Paid to party: Marcellus Baptista knows Mumbai nightlife better than anyone
Six repeats of whiskey on five nights a week
Every teenage boy wants Marcellus Baptista’s life. For one, he wears Hawaiian-printed T-shirts to work. He downs seven large Blender’s Pride almost six nights a week, and gets paid for it. He’s at every party worth a headline — you can’t miss that swathe of silver hair — greeted by everyone from bartenders and bouncers to Bollywood up-and-comers. Even Amitabh Bachchan knows his name. Baptista is the first — and possibly last surviving — party reporter, chronicling Mumbai nightlife for almost 40 years.
We meet at a suburban gymkhana, where he spends the first 20 minutes making Monday night karaoke plans with his neighbours. His glass of whiskey magically arrives before I can even browse through the menu. “This is what the city’s nightlife was like: one big family and no security checks,” he says, reminiscing over the glory days of Mumbai nightlife.
This was before the Mumbai Metro was conceived; when the roads weren’t a life-size GTA simulation and your life’s savings weren’t victimised by Uber surge. When you didn’t need to wrestle strangers to claim that empty spot at the bar or make unwanted cameos in an influencer’s live stream.
Dusk till dawn: the glory days of Mumbai nightlife
Baptista began documenting nightlife on his Remington typewriter in 1981 for Free Press Bulletin. The postman always showed up with at least seven party invites, and he missed none. “The parties were intimate and people were relaxed, they didn’t worry about their shenanigans being splashed in the papers the next day,” he says.

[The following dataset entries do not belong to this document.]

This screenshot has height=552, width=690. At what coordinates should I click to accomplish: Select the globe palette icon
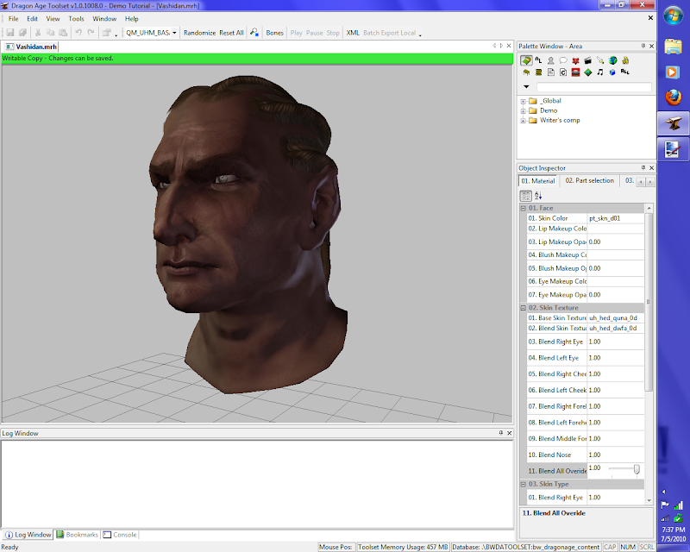tap(612, 60)
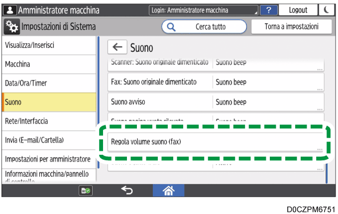Click the back arrow beside Suono title
This screenshot has width=338, height=214.
117,47
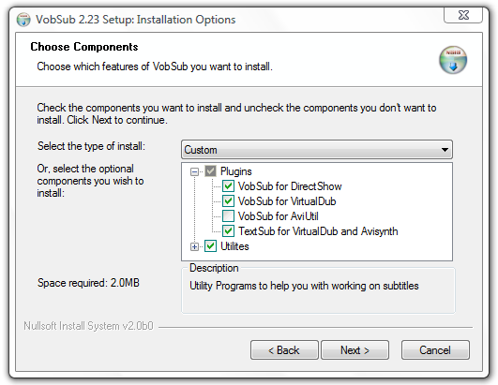This screenshot has width=498, height=385.
Task: Uncheck VobSub for DirectShow checkbox
Action: (x=228, y=186)
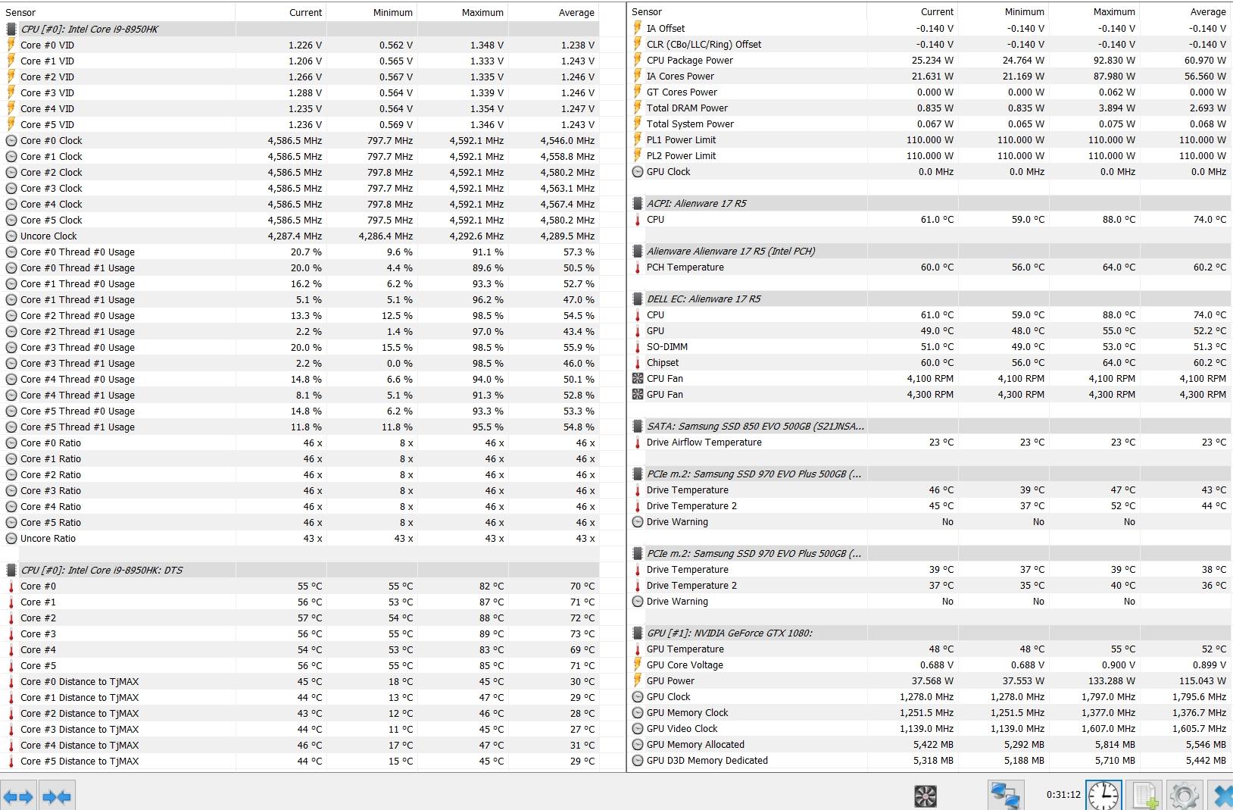The height and width of the screenshot is (810, 1233).
Task: Open fan control via the fan icon
Action: pos(926,796)
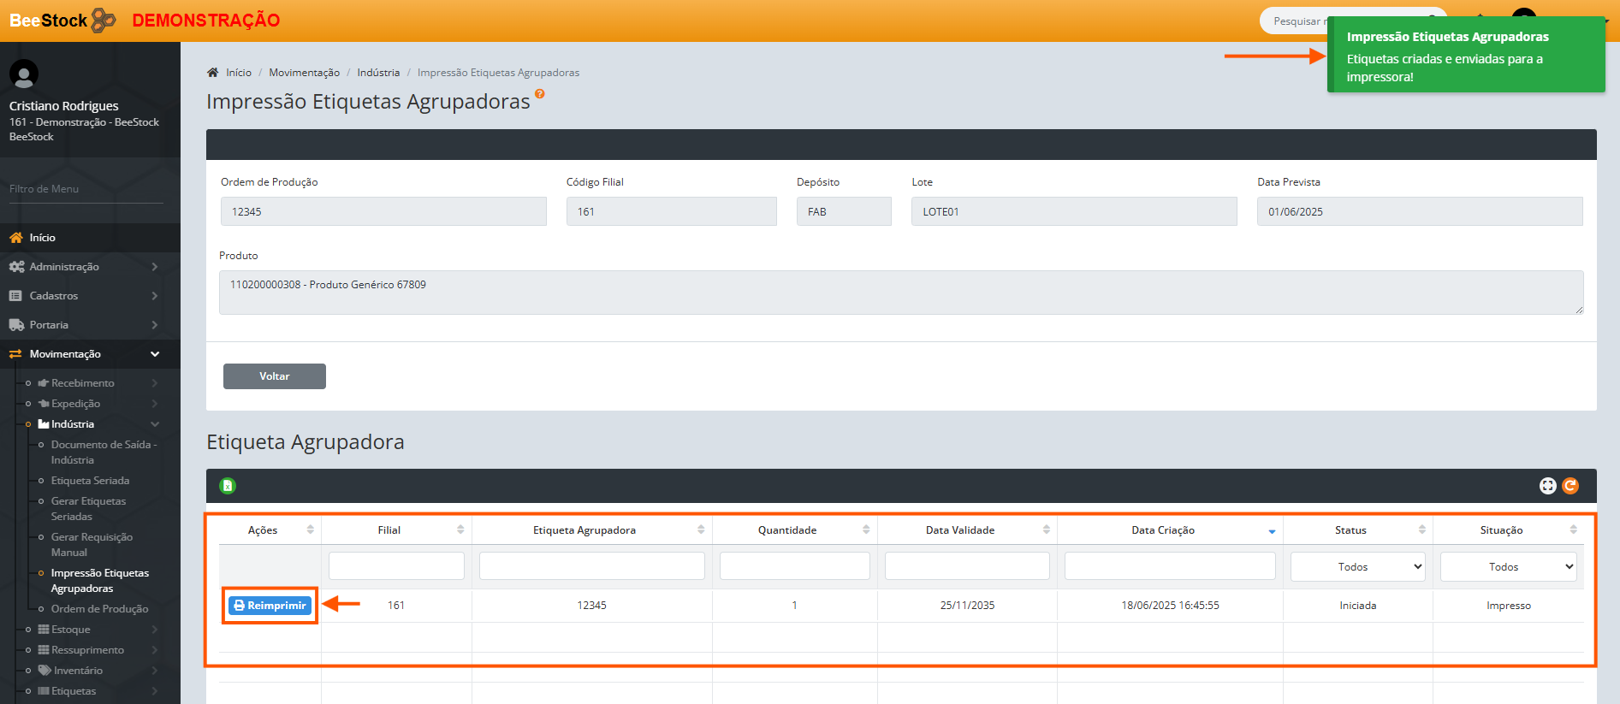Click the user avatar in sidebar
Screen dimensions: 1620x704
24,74
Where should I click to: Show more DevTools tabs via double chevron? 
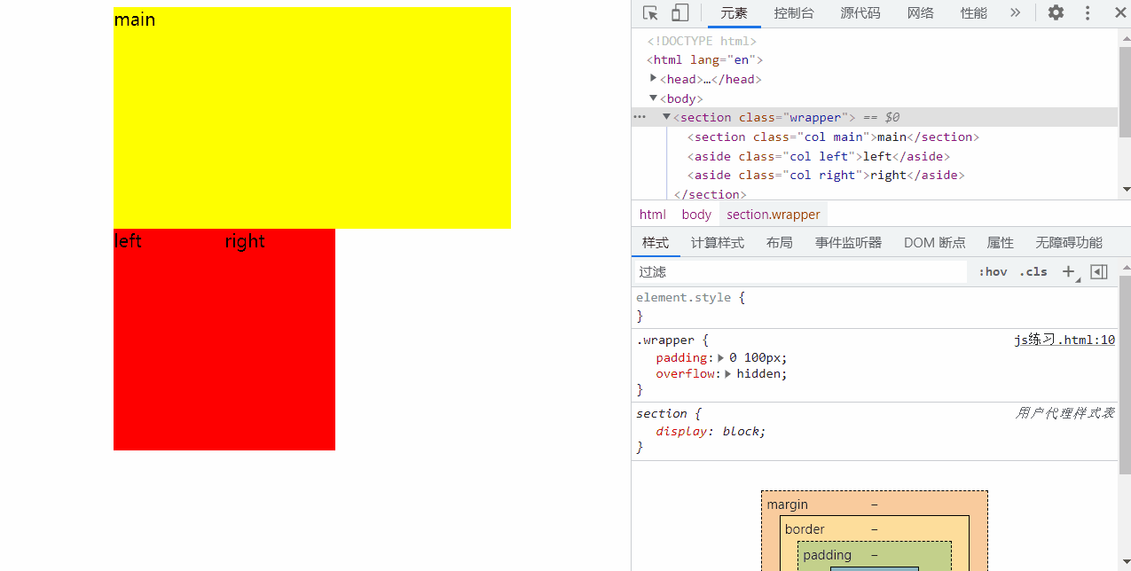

If you wanted to bump into the hottest celebrities of the era like Jackie Shroff or Anil Kapoor, your best bet was Sabira Merchant’s members-only club, Studio 29, with its giant disco ball, red walls and snazzy curtains designed after New York’s party destination, Studio 54. Baptista claims that people carried a change of clothes to avoid repeating looks across events on the same night.
This era of Mumbai nightlife was one long Happy Hour for all. According to the party veteran, dropping acid, snorting cocaine and drinking till sunrise raised no eyebrows. And the fashion police hadn’t arrived on the scene yet.
When Studio 29 announced its curtain call in 1987, the city had to wait for some years until Fire-n-Ice breathed life into Lower Parel’s grungy mill compounds. Baptista remembers Yana Gupta’s surprise performance of her cult-favourite ‘Babuji Zara Dheere Chalo’ at the club. Photos of Milind Soman dancing on the bar made their way into magazines, where they were no doubt cut out and lovingly stuck onto teenage scrapbooks across the country.

But the nights of aggressive pelvic thrusts and gyrating divas on sweaty dance floors could not go on forever.
Newspapers had a Eureka moment; they discovered the new money-spinner in Bollywood stars. After all, people were more interested in seeing Salman Khan leaving his apartment than restaurateur Kishin Mulchandani in leopard-printed kurtas and shiny bell-bottoms. The Page 3 pipeline that provided free coverage to the city’s Swarovski-bedecked socialites began to dry up. Your appearance in the party section, now, came at a price higher than the Swarovskis.
On the other hand, Baptista’s kind multiplied and diversified, but he couldn’t care less. “We have paparazzi now. Photographers patrol for hours outside celebrity residences for one snap. Newspapers only want Bollywood stars—outside gyms, hospitals, restaurants. I’ve been a nightlife reporter in India forever now, and this isn’t nightlife as I have witnessed it,” he says.
Curfew times are restrictive; nobody parties till dawn anymore. Baptista’s favourite taprooms — Talk of the Town, Rock Around The Clock, 1900s and Supper Club — can only be found on the 14th page of Google search. Paperless invitations flood his Gmail, and sometimes, even land up in spam. Events are restricted to launches and movie screenings. I can bet my FD on the fact that I will never see Ranveer Singh bounce off the walls at The Social.

Still, Marcellus Baptista holds an all-access pass that can drown even Carrie Bradshaw in a pool of envy. His hair has turned white, while his shirts have only become more colourful. But Marcy, as he is endearingly called, is still galloping from one party to another, maintaining old friendships and making new ones.
“My work day starts in the night, and if I have to attend a brunch, it’s overtime. I wear a smile, and hold a glass night after night. It’s a tough life, but somebody has to do it,” says Baptista wryly. During our two-hour conversation, it all fell into place: Baptista is to nightlife what CST is to Bombay — with upgraded technology, lit in new colours, but still a testament to simpler times.